■ Exercise task
Copy every line of the listing below word for word, changing nothing.

[Data to use start]

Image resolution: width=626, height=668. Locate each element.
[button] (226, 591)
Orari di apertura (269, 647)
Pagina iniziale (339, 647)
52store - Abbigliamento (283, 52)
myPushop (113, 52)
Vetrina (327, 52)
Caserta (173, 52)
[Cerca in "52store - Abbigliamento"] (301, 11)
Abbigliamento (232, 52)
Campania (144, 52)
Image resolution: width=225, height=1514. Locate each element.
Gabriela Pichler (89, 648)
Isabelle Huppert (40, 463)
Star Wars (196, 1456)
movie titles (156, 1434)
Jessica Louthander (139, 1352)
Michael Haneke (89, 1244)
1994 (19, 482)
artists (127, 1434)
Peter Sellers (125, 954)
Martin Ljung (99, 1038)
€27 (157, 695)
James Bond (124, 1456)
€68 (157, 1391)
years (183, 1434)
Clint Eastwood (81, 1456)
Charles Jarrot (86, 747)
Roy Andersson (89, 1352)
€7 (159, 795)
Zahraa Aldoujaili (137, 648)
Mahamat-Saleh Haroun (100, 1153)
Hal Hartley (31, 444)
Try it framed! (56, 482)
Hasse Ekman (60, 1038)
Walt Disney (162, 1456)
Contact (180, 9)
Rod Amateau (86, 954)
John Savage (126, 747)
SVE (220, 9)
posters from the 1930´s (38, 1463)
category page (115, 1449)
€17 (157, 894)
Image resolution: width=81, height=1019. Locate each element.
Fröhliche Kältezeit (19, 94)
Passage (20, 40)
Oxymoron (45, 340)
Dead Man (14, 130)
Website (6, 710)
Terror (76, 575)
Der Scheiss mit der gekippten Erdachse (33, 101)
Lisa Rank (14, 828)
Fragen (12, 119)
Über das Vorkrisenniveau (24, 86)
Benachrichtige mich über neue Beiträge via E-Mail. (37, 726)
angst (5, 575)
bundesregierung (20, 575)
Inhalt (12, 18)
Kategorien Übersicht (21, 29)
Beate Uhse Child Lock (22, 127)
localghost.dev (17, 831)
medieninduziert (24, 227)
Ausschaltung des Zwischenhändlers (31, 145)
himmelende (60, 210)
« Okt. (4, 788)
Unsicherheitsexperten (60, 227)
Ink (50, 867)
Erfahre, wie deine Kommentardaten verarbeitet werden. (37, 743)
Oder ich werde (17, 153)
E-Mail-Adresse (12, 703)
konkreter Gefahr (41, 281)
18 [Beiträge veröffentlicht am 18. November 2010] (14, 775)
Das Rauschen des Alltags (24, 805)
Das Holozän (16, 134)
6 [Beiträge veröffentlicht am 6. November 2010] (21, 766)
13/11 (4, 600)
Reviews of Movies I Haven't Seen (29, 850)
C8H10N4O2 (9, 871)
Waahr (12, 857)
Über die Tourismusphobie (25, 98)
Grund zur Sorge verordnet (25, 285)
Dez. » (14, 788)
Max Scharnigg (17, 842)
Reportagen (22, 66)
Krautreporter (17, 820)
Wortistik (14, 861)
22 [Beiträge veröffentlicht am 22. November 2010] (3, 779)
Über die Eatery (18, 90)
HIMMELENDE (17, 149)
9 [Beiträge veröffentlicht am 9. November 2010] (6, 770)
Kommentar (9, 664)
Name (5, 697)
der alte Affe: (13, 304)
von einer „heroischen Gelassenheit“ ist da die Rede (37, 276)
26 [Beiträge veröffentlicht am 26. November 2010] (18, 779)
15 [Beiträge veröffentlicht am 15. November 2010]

[Data to use end]

■ Answer to the problem
Image resolution: width=626, height=668. Locate each element.
[button] (226, 591)
Orari di apertura (269, 647)
Pagina iniziale (339, 647)
52store - Abbigliamento (283, 52)
myPushop (113, 52)
Vetrina (327, 52)
Caserta (173, 52)
[Cerca in "52store - Abbigliamento"] (301, 11)
Abbigliamento (232, 52)
Campania (144, 52)
Image resolution: width=225, height=1514. Locate each element.
Gabriela Pichler (89, 648)
Isabelle Huppert (40, 463)
Star Wars (196, 1456)
movie titles (156, 1434)
Jessica Louthander (139, 1352)
Michael Haneke (89, 1244)
1994 (19, 482)
artists (127, 1434)
Peter Sellers (125, 954)
Martin Ljung (99, 1038)
€27 (157, 695)
James Bond (124, 1456)
€68 (157, 1391)
years (183, 1434)
Clint Eastwood (81, 1456)
Charles Jarrot (86, 747)
Roy Andersson (89, 1352)
€7 (159, 795)
Zahraa Aldoujaili (137, 648)
Mahamat-Saleh Haroun (100, 1153)
Hal Hartley (31, 444)
Try it framed! (56, 482)
Hasse Ekman (60, 1038)
Walt Disney (162, 1456)
Contact (180, 9)
Rod Amateau (86, 954)
John Savage (126, 747)
SVE (220, 9)
posters from the 1930´s (38, 1463)
category page (115, 1449)
€17 (157, 894)
Image resolution: width=81, height=1019. Locate each element.
Fröhliche Kältezeit (19, 94)
Passage (20, 40)
Oxymoron (45, 340)
Dead Man (14, 130)
Website (6, 710)
Terror (76, 575)
Der Scheiss mit der gekippten Erdachse (33, 101)
Lisa Rank (14, 828)
Fragen (12, 119)
Über das Vorkrisenniveau (24, 86)
Benachrichtige mich über neue Beiträge via E-Mail. (37, 726)
angst (5, 575)
bundesregierung (20, 575)
Inhalt (12, 18)
Kategorien Übersicht (21, 29)
Beate Uhse Child Lock (22, 127)
localghost.dev (17, 831)
medieninduziert (24, 227)
Ausschaltung des Zwischenhändlers (31, 145)
himmelende (60, 210)
« Okt. (4, 788)
Unsicherheitsexperten (60, 227)
Ink (50, 867)
Erfahre, wie deine Kommentardaten verarbeitet werden. (37, 743)
Oder ich werde (17, 153)
E-Mail-Adresse (12, 703)
konkreter Gefahr (41, 281)
18 [Beiträge veröffentlicht am 18. November 2010] (14, 775)
Das Rauschen des Alltags (24, 805)
Das Holozän (16, 134)
6 [Beiträge veröffentlicht am 6. November 2010] (21, 766)
13/11 (4, 600)
Reviews of Movies I Haven't Seen (29, 850)
C8H10N4O2 (9, 871)
Waahr (12, 857)
Über die Tourismusphobie (25, 98)
Grund zur Sorge verordnet (25, 285)
Dez. » (14, 788)
Max Scharnigg (17, 842)
Reportagen (22, 66)
Krautreporter (17, 820)
Wortistik (14, 861)
22 [Beiträge veröffentlicht am 22. November 2010] (3, 779)
Über die Eatery (18, 90)
HIMMELENDE (17, 149)
9 [Beiträge veröffentlicht am 9. November 2010] (6, 770)
Kommentar (9, 664)
Name (5, 697)
der alte Affe: (13, 304)
von einer „heroischen Gelassenheit“ ist da die Rede (37, 276)
26 [Beiträge veröffentlicht am 26. November 2010] (18, 779)
15 [Beiträge veröffentlicht am 15. November 2010]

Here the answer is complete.